Retype the passage from the text comparing Gaussian splatting, NeRFs, and photogrammetry that begins with the words "Use Case: Choose" and ends with the words "NeRFs, or Photogrammetry?". Keep every word and punctuation mark unchanged.

** Document section **
********

Advantages: Photogrammetry delivers high detail for static models, making it ideal for environments where visual fidelity is paramount. Gaussian splatting, however, produces lightweight files and enables real-time rendering, providing greater flexibility for interactive applications.

Disadvantages: Photogrammetry requires time-consuming stitching and produces large file sizes, unlike the faster and more efficient Gaussian splatting.

Use Case: Static and detailed environments where time is not a constraint but visual fidelity is key.

Gaussian Splatting vs NeRFs

Advantages: Gaussian splatting excels in speed, lightweight file sizes, and its suitability for interactive environments. NeRFs shine in capturing dense radiance fields for static scenes with exceptional detail.

Disadvantages: NeRFs are computationally intensive and slower to render, making them less ideal for real-time applications.

Use Case: Choose Gaussian splatting for interactive 3D visualizations with reflections and transparency, while NeRFs are better suited for static, highly detailed scenes.

What’s Better: Gaussian Splatting, NeRFs, or Photogrammetry?

********

** Data supplied **

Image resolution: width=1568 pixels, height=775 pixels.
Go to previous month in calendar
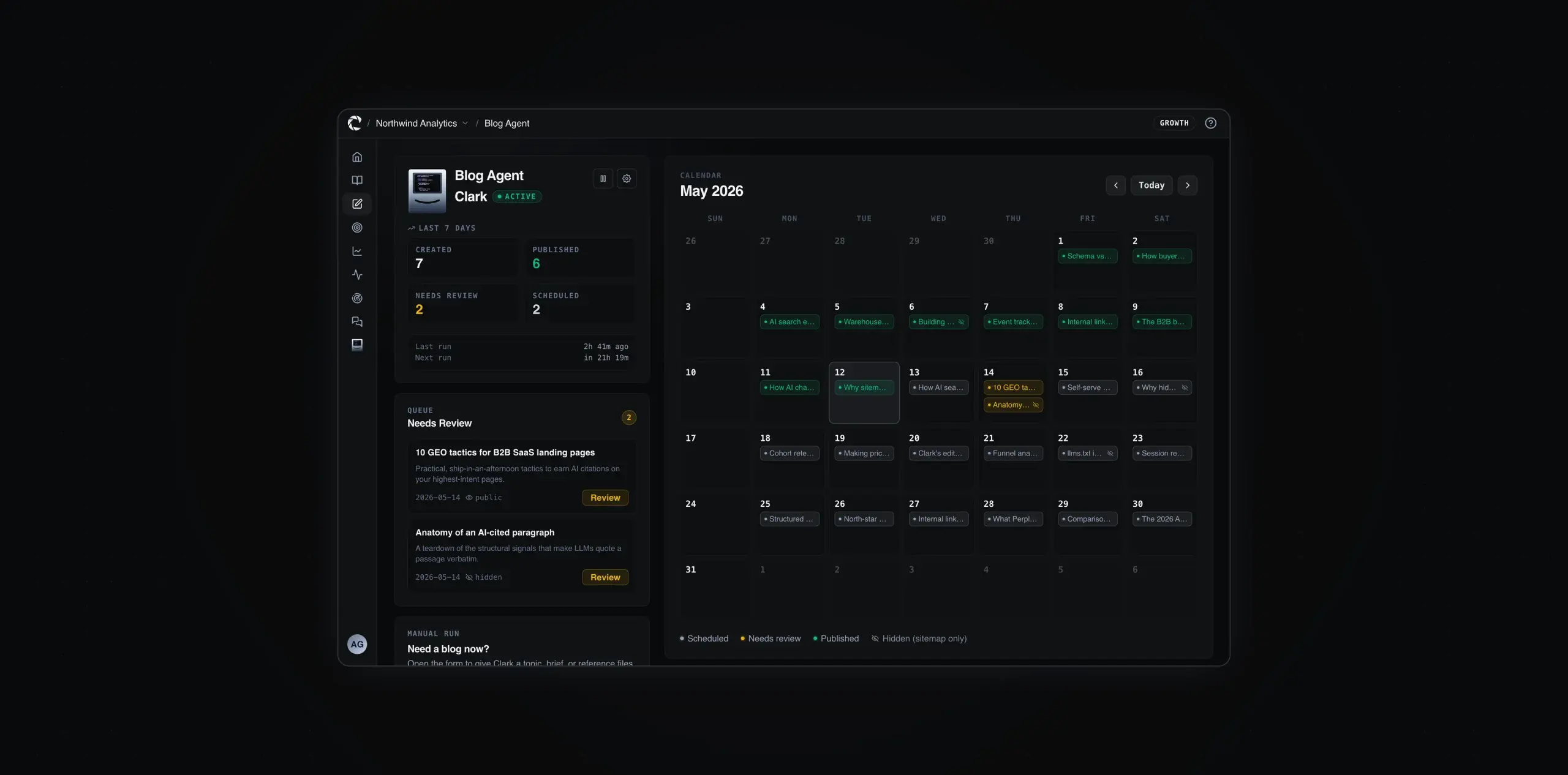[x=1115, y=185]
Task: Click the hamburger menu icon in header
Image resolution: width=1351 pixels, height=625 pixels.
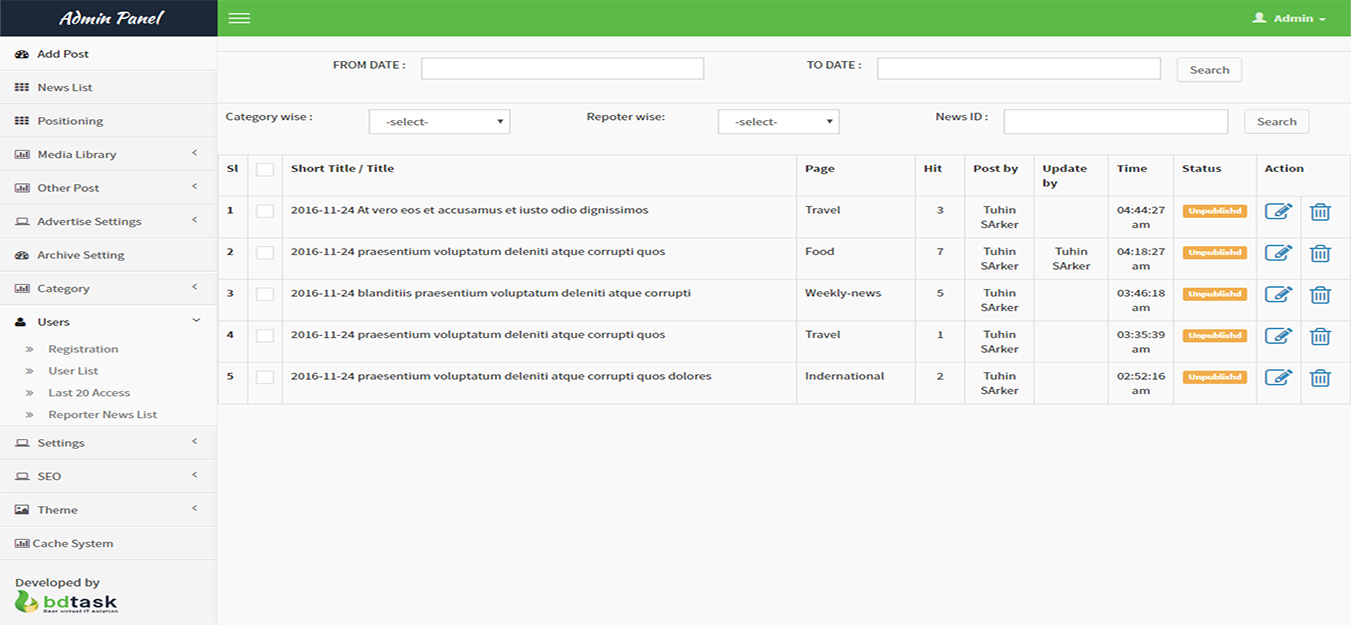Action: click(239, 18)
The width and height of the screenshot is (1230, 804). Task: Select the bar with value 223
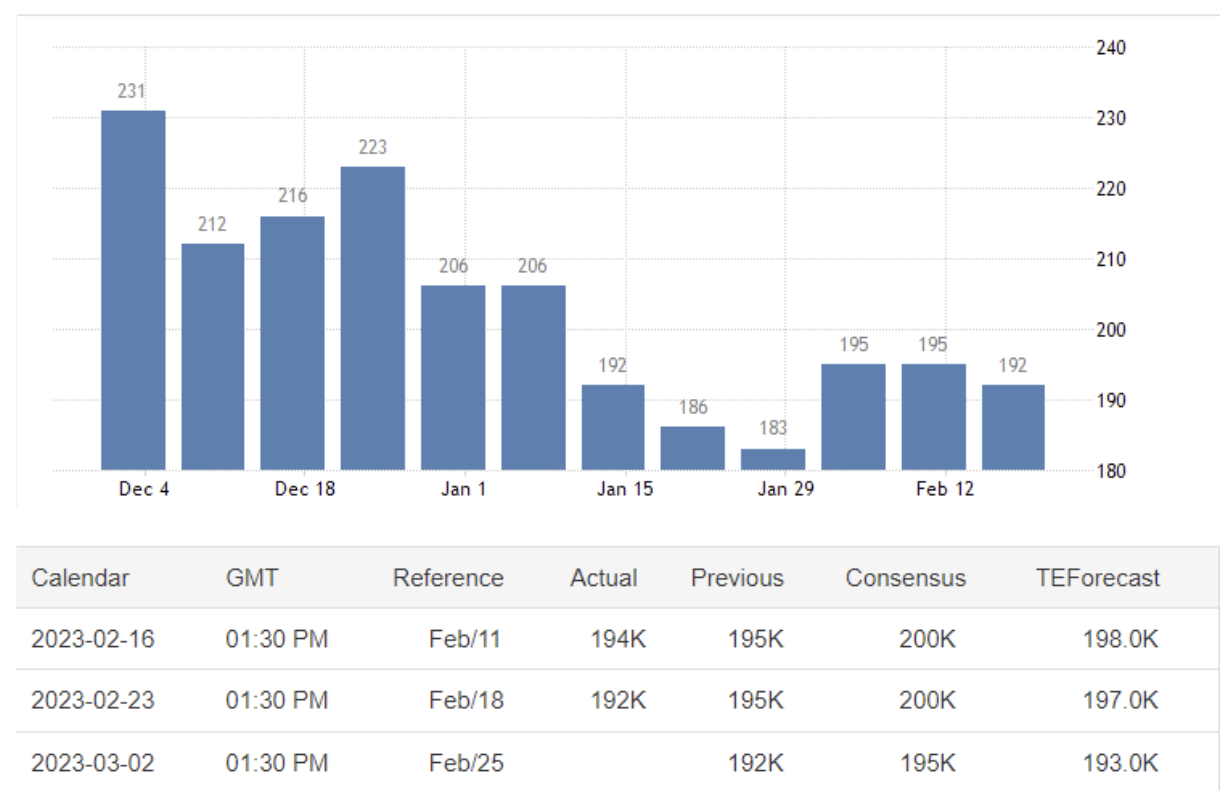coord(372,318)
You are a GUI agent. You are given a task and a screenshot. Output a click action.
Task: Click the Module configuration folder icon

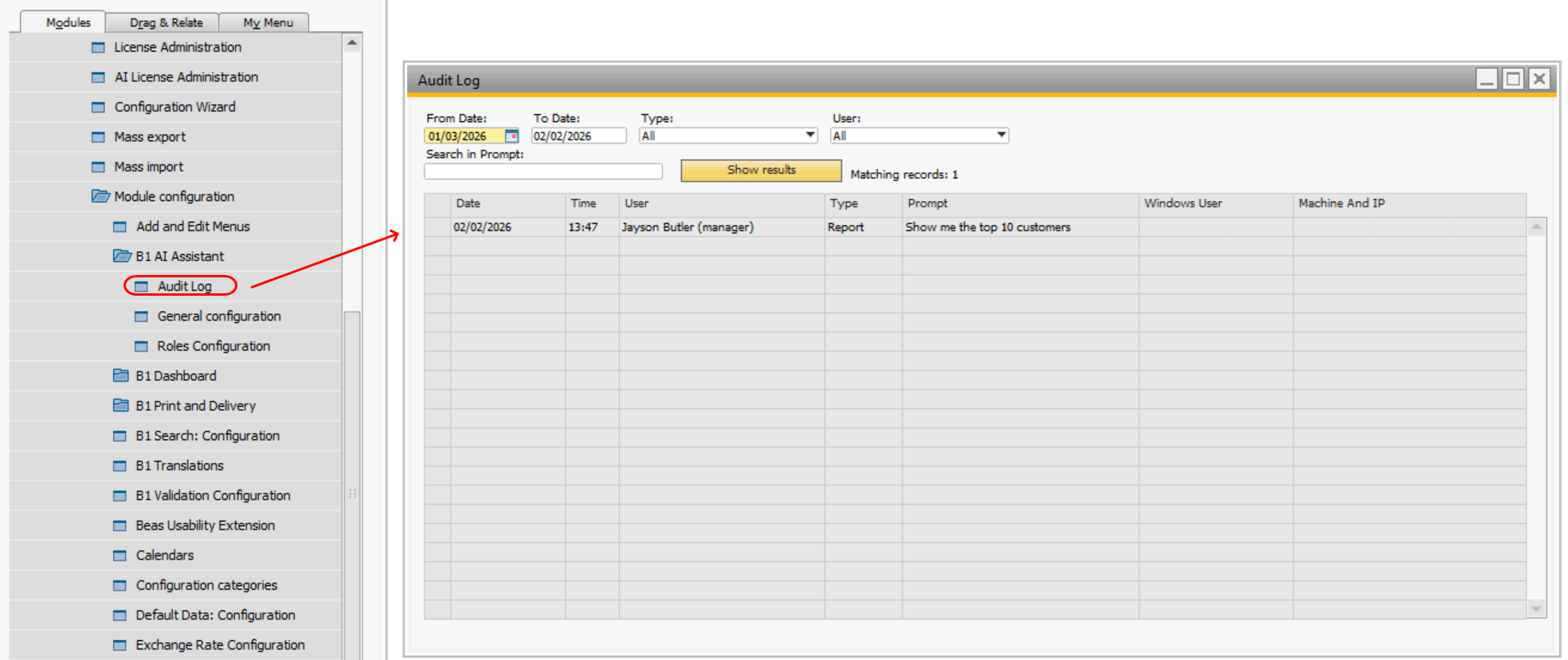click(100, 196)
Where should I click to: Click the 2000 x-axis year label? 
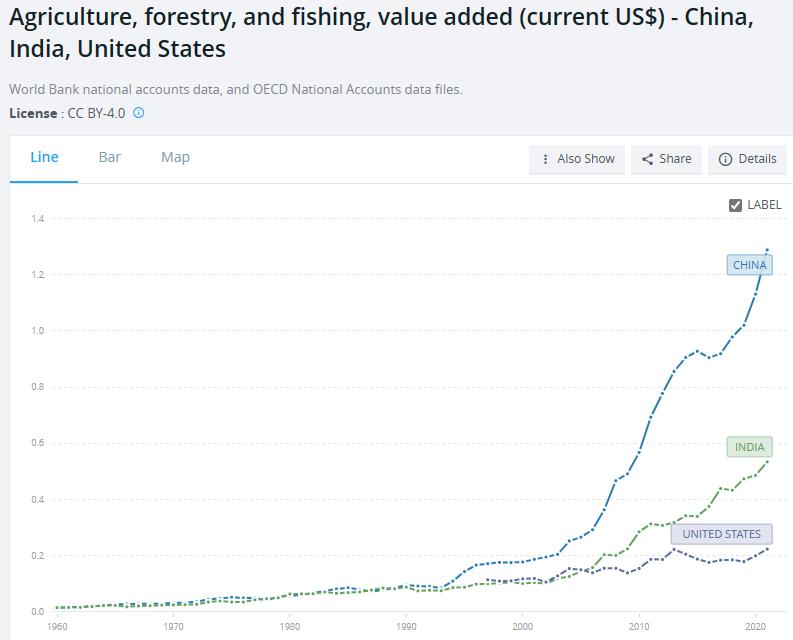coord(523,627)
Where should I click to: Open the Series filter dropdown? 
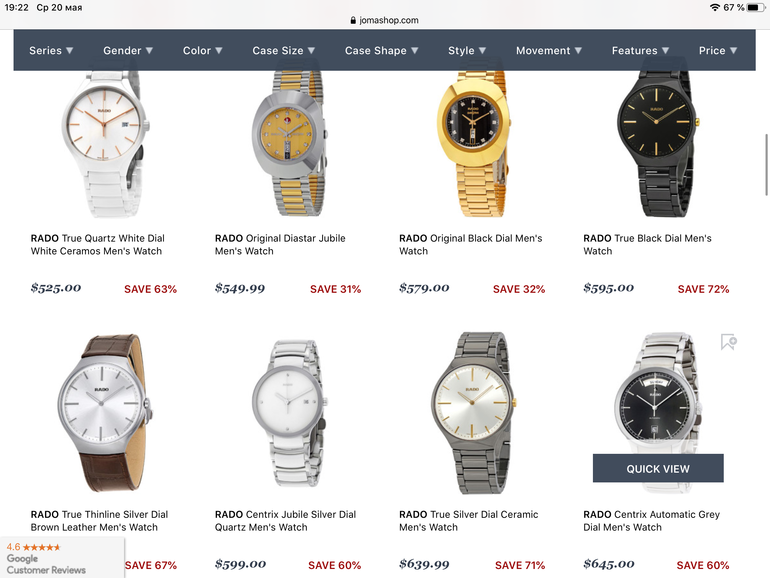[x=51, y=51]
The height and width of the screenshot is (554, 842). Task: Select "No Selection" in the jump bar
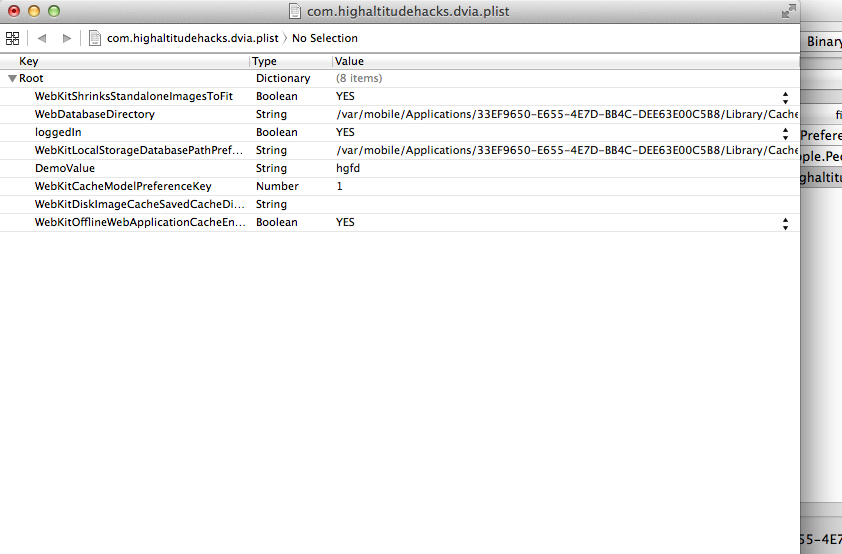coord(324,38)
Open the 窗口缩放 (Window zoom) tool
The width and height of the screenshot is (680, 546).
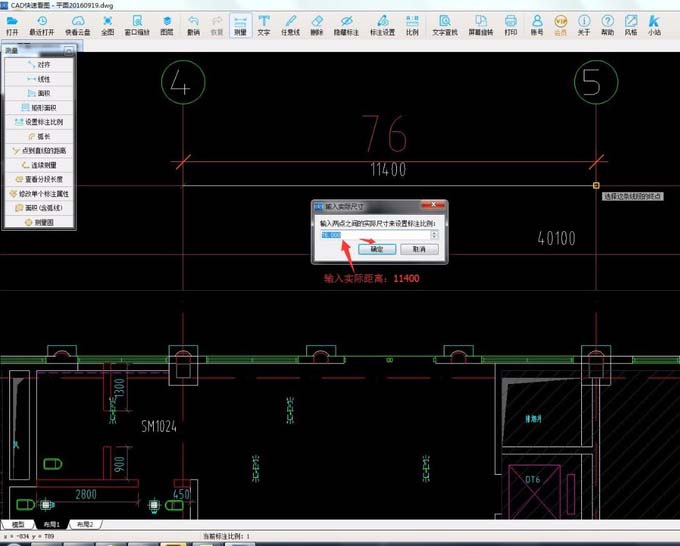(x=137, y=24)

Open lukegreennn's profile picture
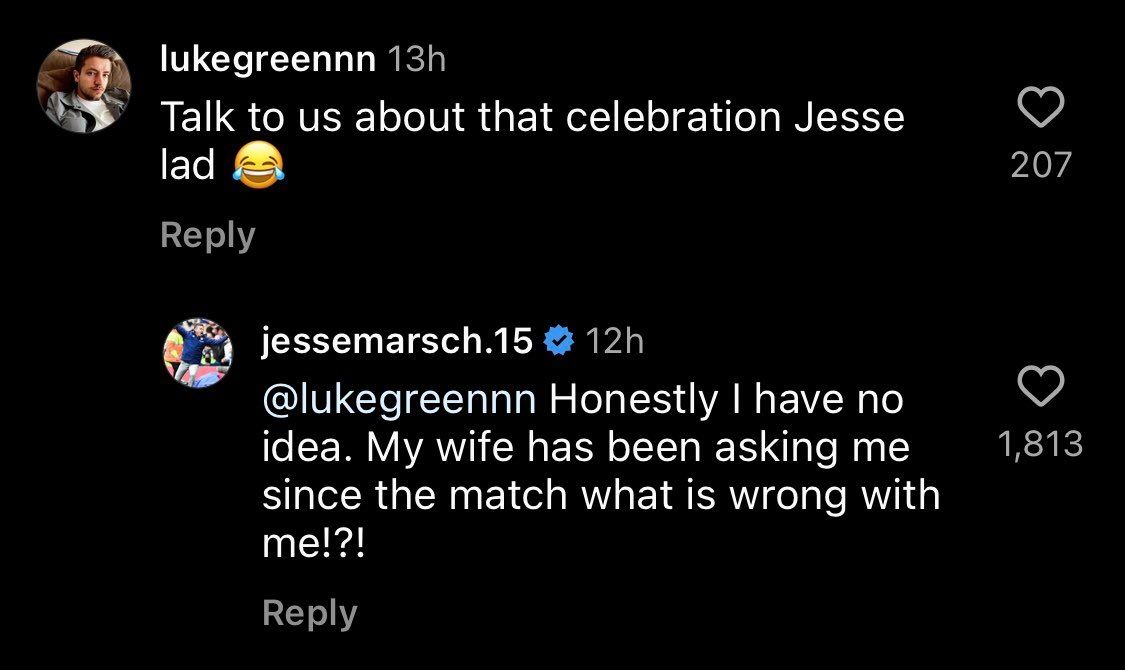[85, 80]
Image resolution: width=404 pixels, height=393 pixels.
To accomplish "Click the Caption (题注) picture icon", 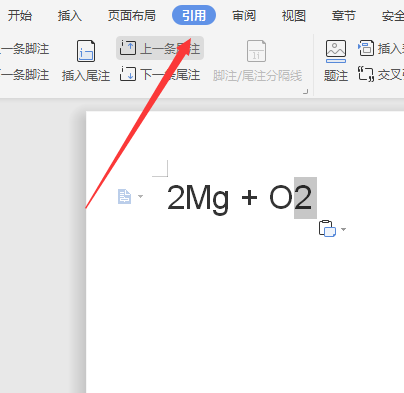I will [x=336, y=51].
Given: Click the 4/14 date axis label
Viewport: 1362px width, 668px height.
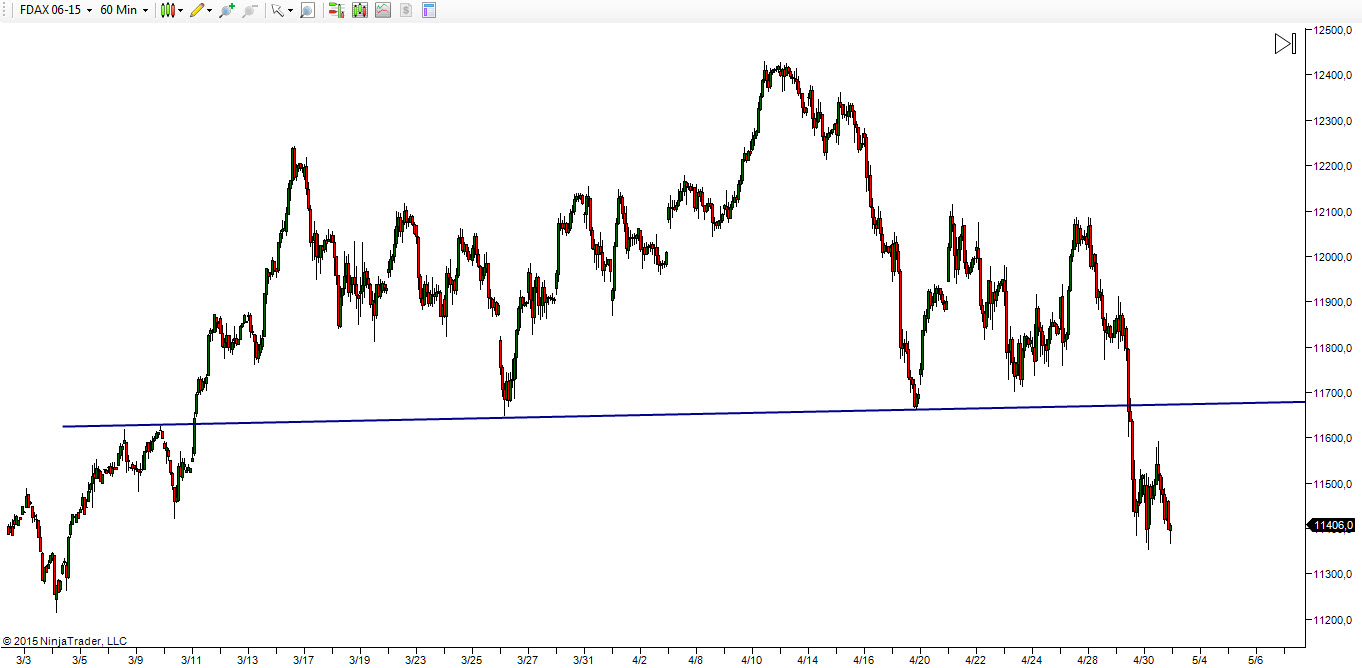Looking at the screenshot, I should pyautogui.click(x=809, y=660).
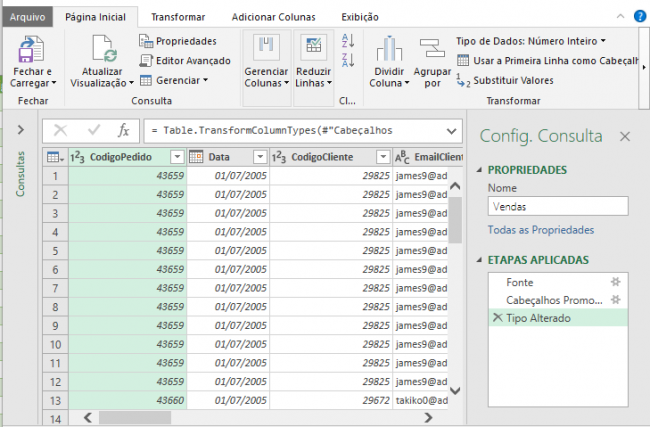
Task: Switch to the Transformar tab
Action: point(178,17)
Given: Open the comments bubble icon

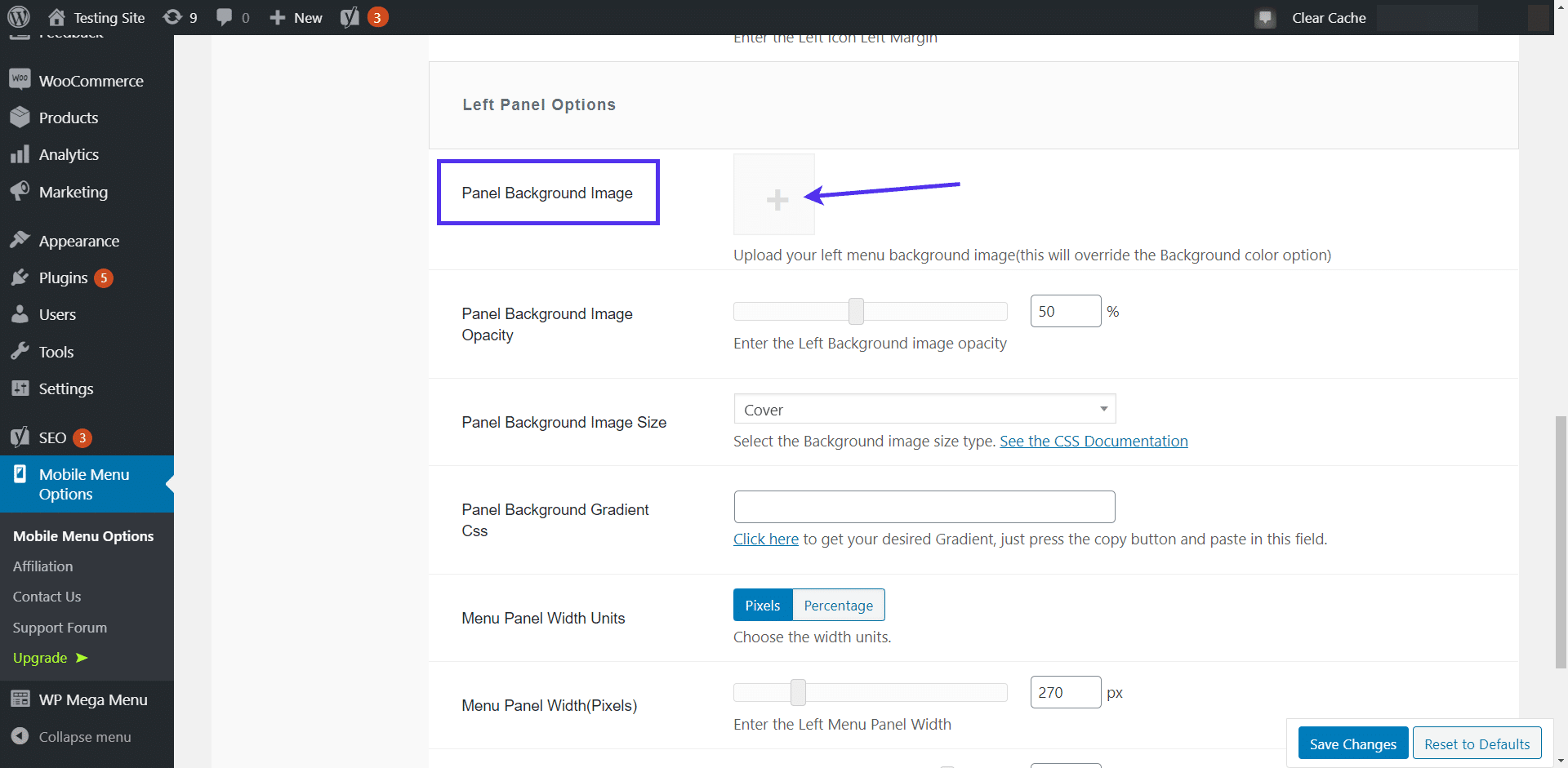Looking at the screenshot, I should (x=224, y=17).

********

** Result for this exercise **
Use Case: Choose Gaussian splatting for interactive 3D visualizations with reflections and transparency, while NeRFs are better suited for static, highly detailed scenes.

What’s Better: Gaussian Splatting, NeRFs, or Photogrammetry?